Asked about Google's handling of these types of warrants, and whether Google is clear enough with users in disclosing how data is stored and shared, Google's communications manager Genevieve Wong Park sent a link to a webpage noting that Google "frequently pushes back when requests are overly broad or don't follow the correct process."
Court records do suggest Google resisted the scope of the Eden Prairie warrant before eventually complying, but the specifics aren't clear.
Eden Prairie Police Captain Bill Wyffels said that "gathering digital evidence may include executing search warrants for location data possessed by Google or any one of the many other companies that store location data," but he declined comment on the home invasion case. The Minnesota U.S. Attorney's Office, prosecuting the case, declined to comment on its investigative techniques.

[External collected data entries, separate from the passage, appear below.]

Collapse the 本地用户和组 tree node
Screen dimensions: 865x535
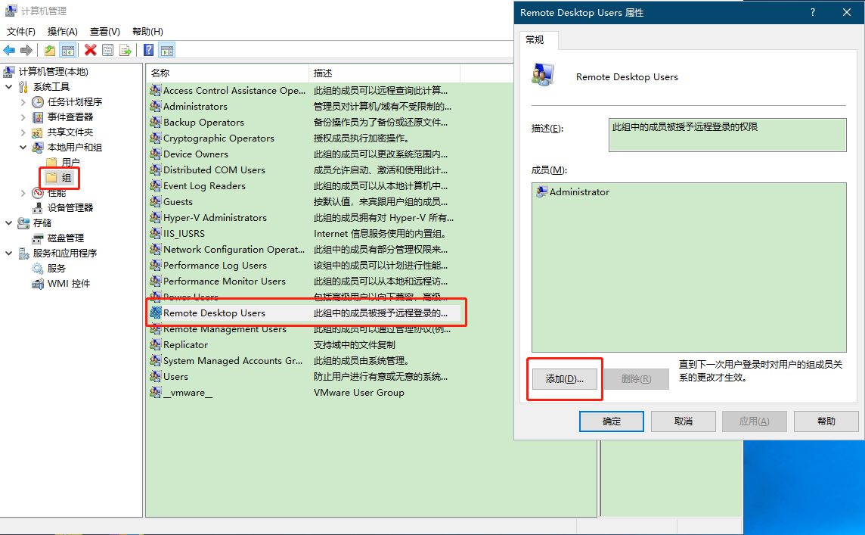click(x=23, y=148)
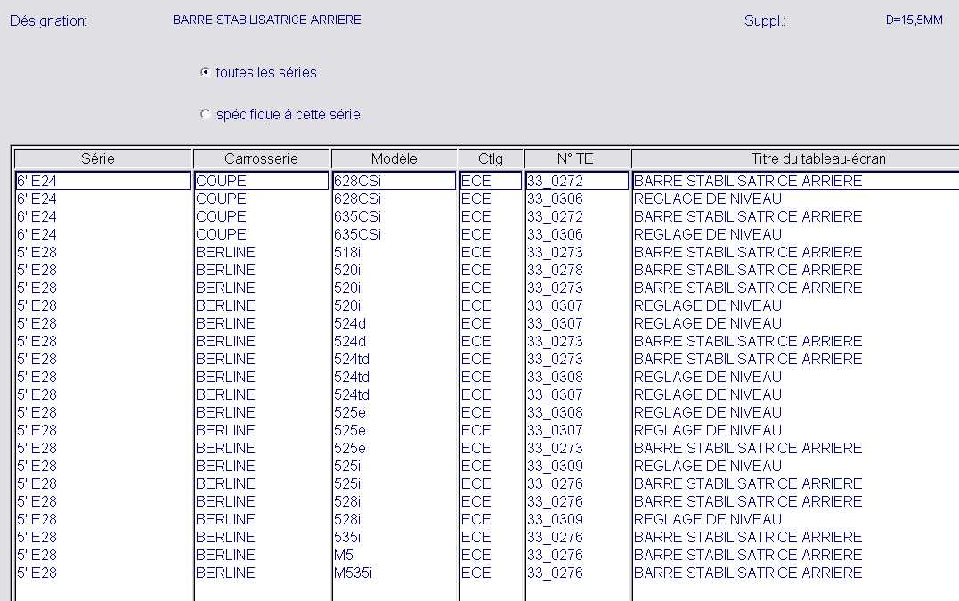Viewport: 959px width, 601px height.
Task: Click the 'Titre du tableau-écran' column header
Action: (x=792, y=158)
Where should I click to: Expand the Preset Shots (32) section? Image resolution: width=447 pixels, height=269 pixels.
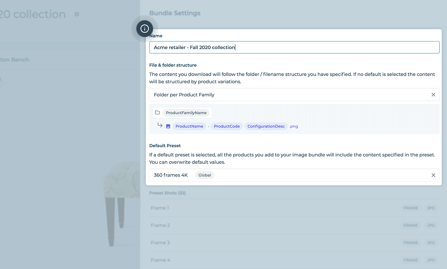(167, 193)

Brooklyn Park has also tapped Google for location data. While the company rejected some early versions of the police department's warrants when they didn't agree with the language, "they've been really good to work with," said Mark Bruley, the city's deputy police chief.
Judges are the firewall
One Brooklyn Park case illustrates the difficulty judges face when analyzing these types of warrants.
Police got a reverse location search warrant last August to try to find a suspect in a string of March nighttime break-ins of a bar, hair salon, and gas station, all burglarized in a distinctive way.

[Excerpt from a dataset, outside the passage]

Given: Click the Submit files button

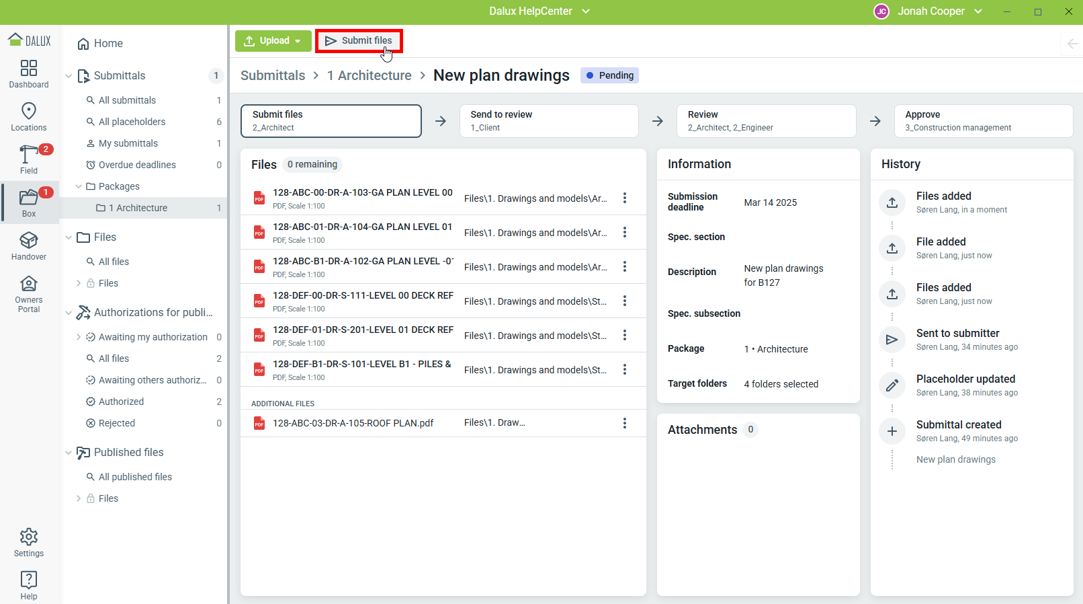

The geofences were quite narrow, and for a one-hour period of time. A judge signed the warrant, and Google complied.
There was a match, but not a great one. Police said it was near the gas station, but not the bar or hair salon, and the data point wasn't very accurate.

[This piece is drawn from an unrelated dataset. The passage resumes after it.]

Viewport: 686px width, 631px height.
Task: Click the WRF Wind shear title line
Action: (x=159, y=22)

"Google locations and their accuracies should not be used in a definite way," read a study from a team of forensic data scientists last year. The research found that while Google's data could usually place someone in the general whereabouts of an area, some conditions resulted in Google overestimating its accuracy 93 percent of the time.
In this case, Google told police the device was "within a 52 meter radius," roughly 170 feet, of the gas station.
With that large a circle, a judge would have no way to know for sure if the device was the burglar, someone buying fuel, the business owner's phone or tablet kept inside, or someone just driving down the road. Still, the device was spotted at 2:29 a.m. and 2:54 a.m., while the burglary was at 2:47 a.m.
It presented a tough probable cause analysis, and police were asking for a lot: the identity of the phone's owner, billing information, phone numbers, and two months' of their web browsing history and location data. Google was also put under a non-disclosure order, restricted from telling the user that this information would be divulged for at least six months.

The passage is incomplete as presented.